Source information: Begin

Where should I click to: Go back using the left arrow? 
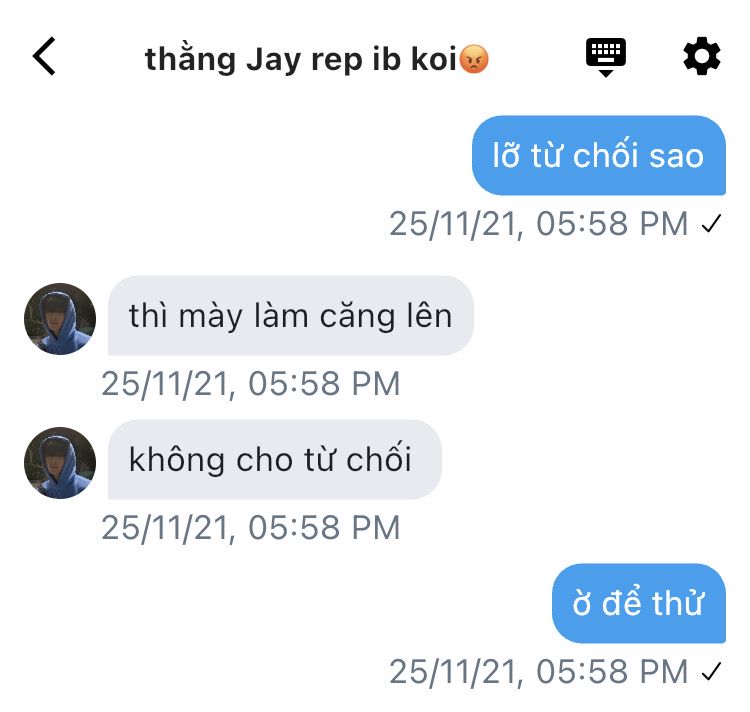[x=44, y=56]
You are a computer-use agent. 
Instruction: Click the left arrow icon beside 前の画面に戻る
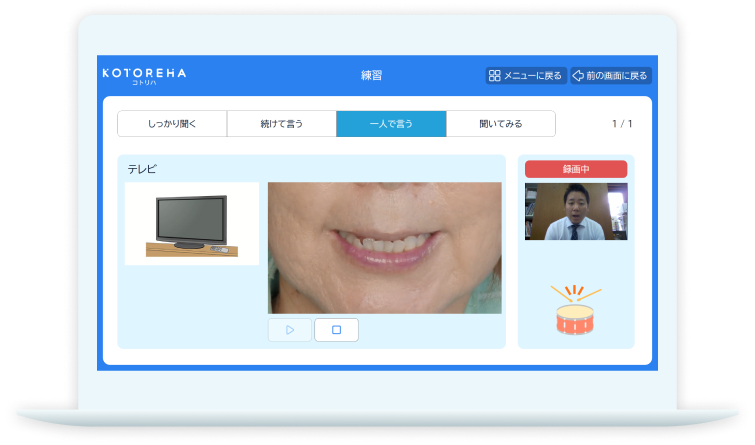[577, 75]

Source information: End

## Exercise directions:
Keep the pictures out and transcribe the listing exactly.

## Your solution:
Where should I click to: Go back using the left arrow? 
[x=44, y=56]
You are a computer-use agent. 
Instruction: Click the left arrow icon beside 前の画面に戻る
[577, 75]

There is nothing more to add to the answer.